Yazarın 1940- 1950 yılları arasında yazdığı ve o zamandan beri kayıp olan romanı “Çatıdaki Pencere” keşfedildiğinde ve Saramago’nun yirmi yaşında bir genç olarak böylesine incelikle, kusursuzca ve anlatıyı uzatmadan betimlemeler yapması pek çok kişiyi şaşırtmıştı. Yazarın isyankarlığı, özgürlük arayışı, onca yoksulluğa ve talihsizliğe karşı kimi bedenlerin kapsadığı dürüstlük savunusu kitaplarındaki iyi ve sade betimlenen karakterlerde güçlü bir biçimde yansıtılıyordu. “Kitabı bu gözle incelemeye / okumaya başladığımızda şunları söyleyebiliyoruz: “Çatıdaki Pencere” kişilerin romanıdır. Kırklı yılların Lizbon’unda geçer. İkinci Dünya Savaşı bitmiştir, ama romandaki her şeyi sarıp sarmalayan bir gölgeye, sessizliğe benzeyen Salazar diktatörlüğü sürmektedir. İlk bakışta politik bir roman değildir, bu nedenle dönemin sansür uygulamaları yüzünden basılmadığını düşünmek yerinde olmayacaktır. Dönemin değer yargılarına karşı çıkması, aileyi ocağın değil de cehennemin eşanlamlısı olarak görmesi, görünüşlerin gerçeklerden daha güçlü olduğunu vurgulaması, övülmeye değer amaçlar gibi görünen bazı ütopyaların sayfalar sonra sorgulanması, kadınlara kötü davranışların açıkça kınanması, hemcinsler arasındaki aşkın doğallıkla anlatılması; tüm bunların yargılayarak değil ama kişisel bir kaygıyla yazarın bakış açısından dile getirilmesi ve kitabı oluşturan diğer her şey, kitabın basılmadan bir kenara itilmesine karar verilmesinde etkili olmuştur kuşkusuz. Fazla serttir, tanınmamış bir yazarın kaleminden çıktığı için de fazla riskli bir romandır, getireceği kârla kıyaslayınca toplum ve sansür karşısında savunmak için gösterilecek çabaya değmeyecektir. Böylelikle kitap ne şimdi umut vaat eden bir ‘evet’ ne de gelecekte umut vaat edebilecek bir ‘hayır’ olmaksızın sürgüne gönderilir.”

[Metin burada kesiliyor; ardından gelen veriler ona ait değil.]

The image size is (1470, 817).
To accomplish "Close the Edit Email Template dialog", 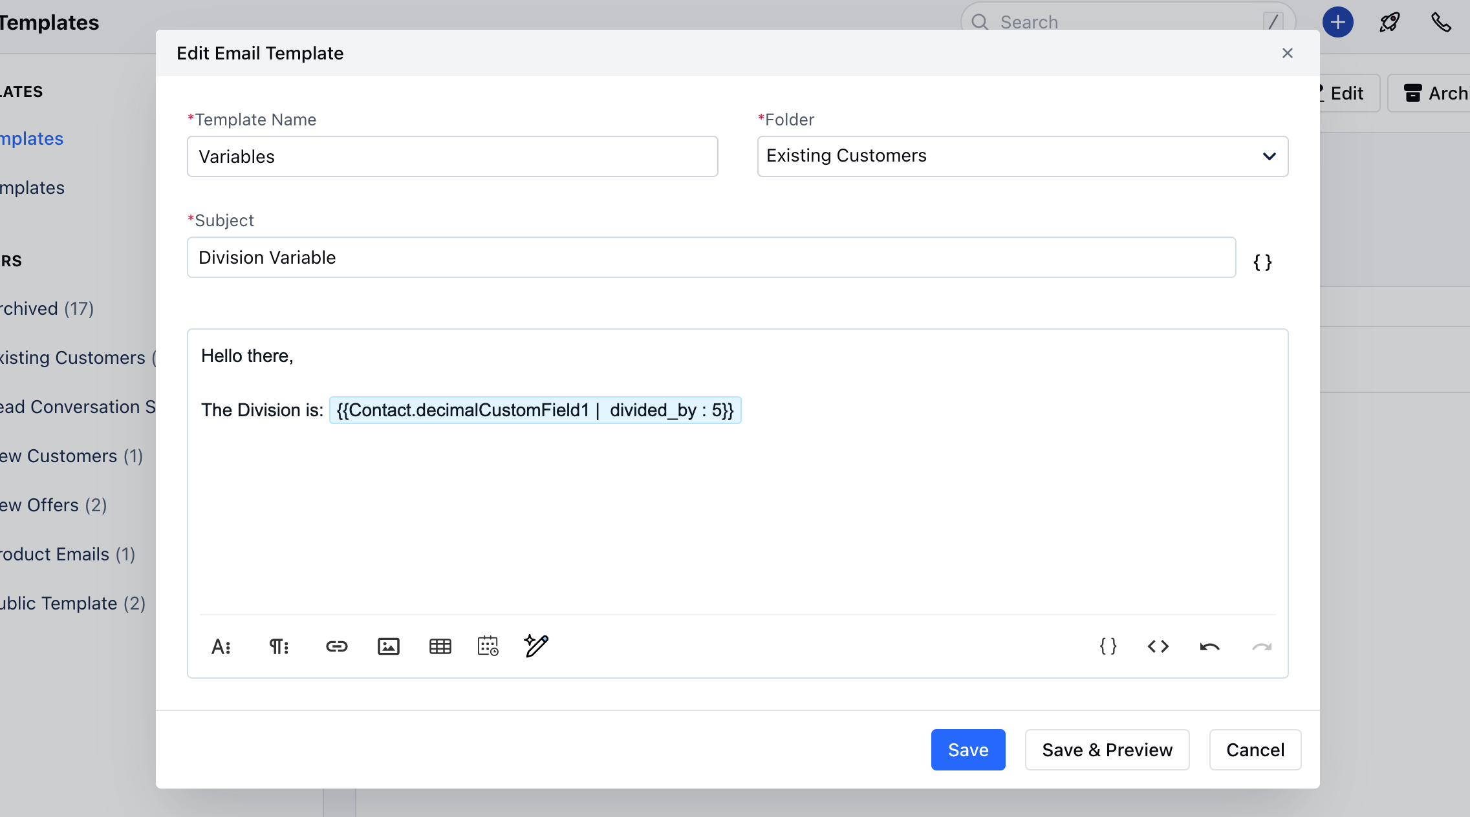I will coord(1287,53).
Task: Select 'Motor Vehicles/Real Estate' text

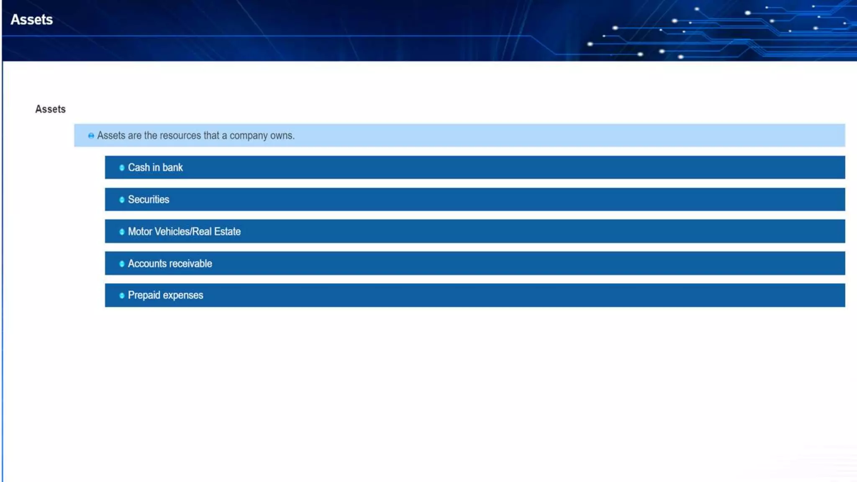Action: pyautogui.click(x=184, y=232)
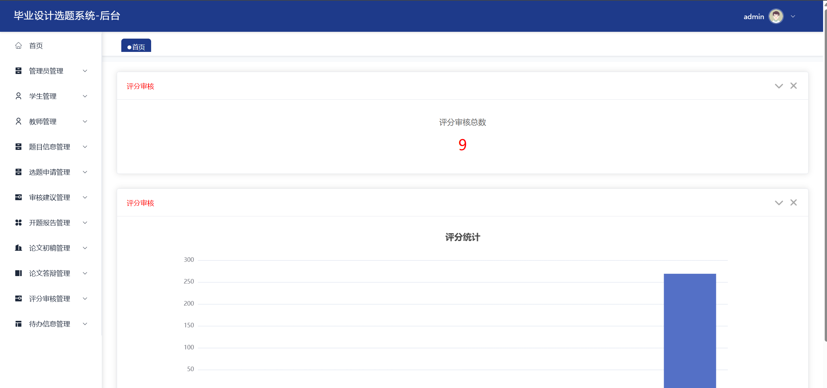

APARTMANDAKİ ORTA SINIF İNSANLAR
Kitap bir apartmanda yaşayan kişilerin yaşamlarına tanık olmamızla başlıyor. Yazar metropol hayatının başlangıç yılları olan savaş sonrası dönemi yansıtıyor. Apartmandakiler 20. yüzyıl Lizbon’unda “orta direk”, orta sınıf insanlar; Amelia Teyze, kunduracı Silvestre ve karısı Mariana,
Bayan Carmen, kocası Emilia Fonseca ve küçük oğulları Enrique, yıllar önce kızını kaybetmiş ve yalnız yaşayan Justina, şuh Lidia, Rosalia, kocası Anselmo ve kızları Maria Claudia, Silvestre’nin evindeki odaya kiracı gelen Abel… Kıt kanaat geçimlerini sağlamaya çalışan bu insanlar yazarın anlatmak istediklerini sözleriyle ve yaşamlarıyla aktarıyorlar bizlere. Farklı aileler, farklı hikayeler. Aile kurumu oldukça fazla yer alıyor kitapta. Kitaba bir fakirlik havası hakim olsa da ayakkabıcı ve eşinin konuşmalarından herşeye rağmen çok mutlu oldukları ve en büyük sıkıntılarının geçim derdi olduğunu görürüz. Ayakkabıcının evine kiracı olarak gelen Abel ile Silvestre’nin dostluğu siyasi sohbetler ekseninde gelişir. İkisi arasındaki sohbetler umudun, aydınlığın simgesidir. Portekiz savaştan çok fazla yara almadan kurtulmuş olsa da dönemin toplumsal yapısına suskunluk hakimdir.
Kitabın bütününe baktığımızda tarihsel göndermeler görüyoruz. Portekiz’in düşün dünyasına oldukça fazla atıf yapılmış eserde. Bunlar şöyle sıralanabilir: Yazar, ayakkabıcı Silvestre karakteri ile büyük filozof Gonçalo Anes Bandarra’yı simgelemiştir. Portekiz tarihinde çok önemli bir yere sahip olan düşünür, “Trovas”ın yazarıdır. Krala yönelik yazdığı şiirler nedeniyle engizisyon mahkemesi tarafından yargılanmış ve daha sonra bir daha İncil’i kafasına göre yorumlamayacağına dair yemin ettirilerek serbest bırakılmıştır. Kiracı Abel’in en sevdiği şair olarak ünlü şair Fernando Pessoa’nın belirlenmesi bu göndermelere başka bir örnektir. Saramago Fernando Pessoa’nın şiirleriyle bezenmiş bir anlatımı da kullanarak kaybedenlerin gözünden bir Portekiz tasviri yapmaktadır. Sonuç olarak, İyimserlik ve kötümserlik arasında Silvestre’nin Abel ile konuşması kitaba ayna tutuyor; “İnsanlarla yaşıyoruz, insanlara yardım ediyoruz.” Apartmanın çatısındaki pencereden içeri sızan ışık ise bütün baskılara rağmen hala umudun var olduğunu sembolize ederek kitabın Türkçe ismini oluşturuyor: “Çatıdaki Pencere”
(Çatıdaki Pencere, José Saramago, Kırmızı Kedi Yayınevi, Çev: Pınar Savaş, 306 s.)